→ Records for processing
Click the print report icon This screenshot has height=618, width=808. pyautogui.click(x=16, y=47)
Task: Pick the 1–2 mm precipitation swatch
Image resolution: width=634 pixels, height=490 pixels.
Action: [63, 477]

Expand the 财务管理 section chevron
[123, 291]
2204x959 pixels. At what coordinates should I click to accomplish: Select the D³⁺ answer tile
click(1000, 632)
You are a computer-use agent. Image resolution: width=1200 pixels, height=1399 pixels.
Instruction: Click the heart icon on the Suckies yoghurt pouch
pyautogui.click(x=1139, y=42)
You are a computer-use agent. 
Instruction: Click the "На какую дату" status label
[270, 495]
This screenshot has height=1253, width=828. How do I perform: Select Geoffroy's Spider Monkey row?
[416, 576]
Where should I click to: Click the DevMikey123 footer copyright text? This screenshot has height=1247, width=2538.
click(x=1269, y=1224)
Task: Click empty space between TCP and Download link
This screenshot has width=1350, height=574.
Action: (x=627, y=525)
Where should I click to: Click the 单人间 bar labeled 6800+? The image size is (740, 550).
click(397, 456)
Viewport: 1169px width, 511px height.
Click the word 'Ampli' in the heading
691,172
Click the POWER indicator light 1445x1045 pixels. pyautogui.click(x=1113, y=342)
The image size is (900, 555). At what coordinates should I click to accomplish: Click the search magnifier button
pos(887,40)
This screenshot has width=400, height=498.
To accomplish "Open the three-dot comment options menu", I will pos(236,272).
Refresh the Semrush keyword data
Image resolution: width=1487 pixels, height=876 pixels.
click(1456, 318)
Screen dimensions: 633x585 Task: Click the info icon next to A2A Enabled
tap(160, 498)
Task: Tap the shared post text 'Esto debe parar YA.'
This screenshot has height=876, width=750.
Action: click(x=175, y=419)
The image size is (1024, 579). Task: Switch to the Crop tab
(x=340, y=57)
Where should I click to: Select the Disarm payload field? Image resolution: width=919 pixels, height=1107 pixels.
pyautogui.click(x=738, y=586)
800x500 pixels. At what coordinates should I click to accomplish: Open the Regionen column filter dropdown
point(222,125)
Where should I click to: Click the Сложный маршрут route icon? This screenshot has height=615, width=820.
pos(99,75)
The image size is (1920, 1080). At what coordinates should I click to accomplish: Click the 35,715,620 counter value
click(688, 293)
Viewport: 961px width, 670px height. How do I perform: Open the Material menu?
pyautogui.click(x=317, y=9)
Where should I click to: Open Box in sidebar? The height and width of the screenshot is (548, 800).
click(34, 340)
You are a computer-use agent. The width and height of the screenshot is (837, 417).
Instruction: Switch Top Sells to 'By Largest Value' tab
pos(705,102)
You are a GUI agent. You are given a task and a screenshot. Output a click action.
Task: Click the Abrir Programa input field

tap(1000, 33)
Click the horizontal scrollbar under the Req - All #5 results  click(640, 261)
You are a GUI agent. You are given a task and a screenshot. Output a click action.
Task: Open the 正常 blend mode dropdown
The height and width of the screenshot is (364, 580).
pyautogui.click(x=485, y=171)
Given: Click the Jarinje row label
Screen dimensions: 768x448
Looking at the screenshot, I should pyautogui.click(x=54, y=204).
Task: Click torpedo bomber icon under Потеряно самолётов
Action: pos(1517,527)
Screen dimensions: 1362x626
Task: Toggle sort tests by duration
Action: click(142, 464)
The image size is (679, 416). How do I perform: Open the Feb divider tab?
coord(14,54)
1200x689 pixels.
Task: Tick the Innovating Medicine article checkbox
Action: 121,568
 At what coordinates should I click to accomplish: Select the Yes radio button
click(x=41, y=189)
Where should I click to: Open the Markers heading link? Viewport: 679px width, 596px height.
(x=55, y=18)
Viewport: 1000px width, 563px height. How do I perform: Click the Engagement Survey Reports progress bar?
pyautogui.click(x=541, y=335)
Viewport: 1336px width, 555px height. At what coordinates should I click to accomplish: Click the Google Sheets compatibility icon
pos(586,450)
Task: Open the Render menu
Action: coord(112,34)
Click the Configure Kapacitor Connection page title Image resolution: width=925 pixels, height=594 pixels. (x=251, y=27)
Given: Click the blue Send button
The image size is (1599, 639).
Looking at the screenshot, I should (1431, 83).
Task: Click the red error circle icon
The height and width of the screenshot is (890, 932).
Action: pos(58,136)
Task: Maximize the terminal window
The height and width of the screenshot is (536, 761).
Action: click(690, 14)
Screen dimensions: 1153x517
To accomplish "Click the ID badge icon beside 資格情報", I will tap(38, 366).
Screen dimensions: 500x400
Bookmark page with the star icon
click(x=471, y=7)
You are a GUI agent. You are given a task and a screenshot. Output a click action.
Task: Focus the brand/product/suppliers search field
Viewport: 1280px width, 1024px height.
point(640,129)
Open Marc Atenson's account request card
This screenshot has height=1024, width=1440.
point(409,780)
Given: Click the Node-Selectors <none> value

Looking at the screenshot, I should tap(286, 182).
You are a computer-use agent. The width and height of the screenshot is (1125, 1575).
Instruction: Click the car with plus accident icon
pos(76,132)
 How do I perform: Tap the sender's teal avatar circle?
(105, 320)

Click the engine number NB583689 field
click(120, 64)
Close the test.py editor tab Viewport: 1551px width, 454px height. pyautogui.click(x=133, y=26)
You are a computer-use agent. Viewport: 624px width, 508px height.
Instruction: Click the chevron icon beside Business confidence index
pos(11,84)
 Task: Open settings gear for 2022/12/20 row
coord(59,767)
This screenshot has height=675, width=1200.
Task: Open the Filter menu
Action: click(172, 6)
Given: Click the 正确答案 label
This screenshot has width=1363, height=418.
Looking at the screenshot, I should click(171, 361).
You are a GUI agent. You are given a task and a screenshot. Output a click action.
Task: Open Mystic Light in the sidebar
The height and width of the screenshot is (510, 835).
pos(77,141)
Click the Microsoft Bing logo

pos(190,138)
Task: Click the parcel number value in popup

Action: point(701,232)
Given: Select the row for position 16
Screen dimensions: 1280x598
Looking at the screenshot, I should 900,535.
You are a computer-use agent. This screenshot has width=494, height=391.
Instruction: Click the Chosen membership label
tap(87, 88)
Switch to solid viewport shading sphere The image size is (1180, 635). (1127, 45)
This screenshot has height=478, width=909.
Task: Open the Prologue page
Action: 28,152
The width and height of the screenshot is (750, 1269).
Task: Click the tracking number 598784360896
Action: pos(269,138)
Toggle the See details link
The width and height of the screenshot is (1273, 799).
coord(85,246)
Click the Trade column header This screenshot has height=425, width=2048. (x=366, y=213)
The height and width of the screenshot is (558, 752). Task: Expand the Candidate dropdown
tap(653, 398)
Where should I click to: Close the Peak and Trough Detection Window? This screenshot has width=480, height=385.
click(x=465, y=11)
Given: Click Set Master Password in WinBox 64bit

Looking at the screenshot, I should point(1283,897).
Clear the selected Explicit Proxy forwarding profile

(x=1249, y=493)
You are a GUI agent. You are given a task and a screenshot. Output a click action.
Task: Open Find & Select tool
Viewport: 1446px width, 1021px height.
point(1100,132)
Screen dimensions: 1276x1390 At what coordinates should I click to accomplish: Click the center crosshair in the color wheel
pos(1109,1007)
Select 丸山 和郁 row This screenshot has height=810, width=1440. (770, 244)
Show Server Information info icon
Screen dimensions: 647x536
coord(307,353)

→ What you are asked to do
Each record above must be given again exactly.

→ Response
Click the print report icon This screenshot has height=618, width=808. pyautogui.click(x=16, y=47)
Task: Pick the 1–2 mm precipitation swatch
Image resolution: width=634 pixels, height=490 pixels.
Action: [63, 477]

Expand the 财务管理 section chevron
[123, 291]
2204x959 pixels. At what coordinates should I click to accomplish: Select the D³⁺ answer tile
click(1000, 632)
You are a computer-use agent. Image resolution: width=1200 pixels, height=1399 pixels.
Instruction: Click the heart icon on the Suckies yoghurt pouch
pyautogui.click(x=1139, y=42)
You are a computer-use agent. 
Instruction: Click the "На какую дату" status label
[270, 495]
This screenshot has height=1253, width=828. How do I perform: Select Geoffroy's Spider Monkey row?
[416, 576]
Where should I click to: Click the DevMikey123 footer copyright text? This screenshot has height=1247, width=2538.
click(x=1269, y=1224)
Task: Click empty space between TCP and Download link
This screenshot has width=1350, height=574.
Action: (x=627, y=525)
Where should I click to: Click the 单人间 bar labeled 6800+? The image size is (740, 550).
click(397, 456)
Viewport: 1169px width, 511px height.
Click the word 'Ampli' in the heading
691,172
Click the POWER indicator light 1445x1045 pixels. pyautogui.click(x=1113, y=342)
The image size is (900, 555). At what coordinates should I click to accomplish: Click the search magnifier button
pos(887,40)
This screenshot has width=400, height=498.
To accomplish "Open the three-dot comment options menu", I will pos(236,272).
Refresh the Semrush keyword data
Image resolution: width=1487 pixels, height=876 pixels.
click(1456, 318)
Screen dimensions: 633x585 Task: Click the info icon next to A2A Enabled
tap(160, 498)
Task: Tap the shared post text 'Esto debe parar YA.'
This screenshot has height=876, width=750.
Action: click(x=175, y=419)
The image size is (1024, 579). Task: Switch to the Crop tab
(x=340, y=57)
Where should I click to: Select the Disarm payload field? Image resolution: width=919 pixels, height=1107 pixels.
pyautogui.click(x=738, y=586)
800x500 pixels. At what coordinates should I click to accomplish: Open the Regionen column filter dropdown
point(222,125)
Where should I click to: Click the Сложный маршрут route icon? This screenshot has height=615, width=820.
pos(99,75)
The image size is (1920, 1080). At what coordinates should I click to accomplish: Click the 35,715,620 counter value
click(688, 293)
Viewport: 961px width, 670px height. How do I perform: Open the Material menu?
pyautogui.click(x=317, y=9)
Where should I click to: Open Box in sidebar? The height and width of the screenshot is (548, 800).
click(34, 340)
You are a computer-use agent. The width and height of the screenshot is (837, 417).
Instruction: Switch Top Sells to 'By Largest Value' tab
pos(705,102)
You are a GUI agent. You are given a task and a screenshot. Output a click action.
Task: Click the Abrir Programa input field

tap(1000, 33)
Click the horizontal scrollbar under the Req - All #5 results  click(640, 261)
You are a GUI agent. You are given a task and a screenshot. Output a click action.
Task: Open the 正常 blend mode dropdown
The height and width of the screenshot is (364, 580).
pyautogui.click(x=485, y=171)
Given: Click the Jarinje row label
Screen dimensions: 768x448
Looking at the screenshot, I should pyautogui.click(x=54, y=204).
Task: Click torpedo bomber icon under Потеряно самолётов
Action: pos(1517,527)
Screen dimensions: 1362x626
Task: Toggle sort tests by duration
Action: click(142, 464)
The image size is (679, 416). How do I perform: Open the Feb divider tab?
coord(14,54)
1200x689 pixels.
Task: Tick the Innovating Medicine article checkbox
Action: 121,568
 At what coordinates should I click to accomplish: Select the Yes radio button
click(x=41, y=189)
Where should I click to: Open the Markers heading link? Viewport: 679px width, 596px height.
(x=55, y=18)
Viewport: 1000px width, 563px height. How do I perform: Click the Engagement Survey Reports progress bar?
pyautogui.click(x=541, y=335)
Viewport: 1336px width, 555px height. At what coordinates should I click to accomplish: Click the Google Sheets compatibility icon
pos(586,450)
Task: Open the Render menu
Action: coord(112,34)
Click the Configure Kapacitor Connection page title Image resolution: width=925 pixels, height=594 pixels. (x=251, y=27)
Given: Click the blue Send button
The image size is (1599, 639).
Looking at the screenshot, I should (1431, 83).
Task: Click the red error circle icon
The height and width of the screenshot is (890, 932).
Action: pos(58,136)
Task: Maximize the terminal window
The height and width of the screenshot is (536, 761).
Action: click(690, 14)
Screen dimensions: 1153x517
To accomplish "Click the ID badge icon beside 資格情報", I will tap(38, 366).
Screen dimensions: 500x400
Bookmark page with the star icon
click(x=471, y=7)
You are a GUI agent. You are given a task and a screenshot. Output a click action.
Task: Focus the brand/product/suppliers search field
Viewport: 1280px width, 1024px height.
point(640,129)
Open Marc Atenson's account request card
This screenshot has height=1024, width=1440.
point(409,780)
Given: Click the Node-Selectors <none> value

Looking at the screenshot, I should tap(286, 182).
You are a computer-use agent. The width and height of the screenshot is (1125, 1575).
Instruction: Click the car with plus accident icon
pos(76,132)
 How do I perform: Tap the sender's teal avatar circle?
(105, 320)

Click the engine number NB583689 field
click(120, 64)
Close the test.py editor tab Viewport: 1551px width, 454px height. pyautogui.click(x=133, y=26)
You are a computer-use agent. Viewport: 624px width, 508px height.
Instruction: Click the chevron icon beside Business confidence index
pos(11,84)
 Task: Open settings gear for 2022/12/20 row
coord(59,767)
This screenshot has height=675, width=1200.
Task: Open the Filter menu
Action: click(172, 6)
Given: Click the 正确答案 label
This screenshot has width=1363, height=418.
Looking at the screenshot, I should click(171, 361).
You are a GUI agent. You are given a task and a screenshot. Output a click action.
Task: Open Mystic Light in the sidebar
The height and width of the screenshot is (510, 835).
pos(77,141)
Click the Microsoft Bing logo

pos(190,138)
Task: Click the parcel number value in popup

Action: point(701,232)
Given: Select the row for position 16
Screen dimensions: 1280x598
Looking at the screenshot, I should 900,535.
You are a computer-use agent. This screenshot has width=494, height=391.
Instruction: Click the Chosen membership label
tap(87, 88)
Switch to solid viewport shading sphere The image size is (1180, 635). (1127, 45)
This screenshot has height=478, width=909.
Task: Open the Prologue page
Action: 28,152
The width and height of the screenshot is (750, 1269).
Task: Click the tracking number 598784360896
Action: pos(269,138)
Toggle the See details link
The width and height of the screenshot is (1273, 799).
coord(85,246)
Click the Trade column header This screenshot has height=425, width=2048. (x=366, y=213)
The height and width of the screenshot is (558, 752). Task: Expand the Candidate dropdown
tap(653, 398)
Where should I click to: Close the Peak and Trough Detection Window? This screenshot has width=480, height=385.
click(x=465, y=11)
Given: Click Set Master Password in WinBox 64bit

Looking at the screenshot, I should point(1283,897).
Clear the selected Explicit Proxy forwarding profile

(x=1249, y=493)
You are a GUI agent. You are given a task and a screenshot. Output a click action.
Task: Open Find & Select tool
Viewport: 1446px width, 1021px height.
point(1100,132)
Screen dimensions: 1276x1390 At what coordinates should I click to accomplish: Click the center crosshair in the color wheel
pos(1109,1007)
Select 丸山 和郁 row This screenshot has height=810, width=1440. (770, 244)
Show Server Information info icon
Screen dimensions: 647x536
coord(307,353)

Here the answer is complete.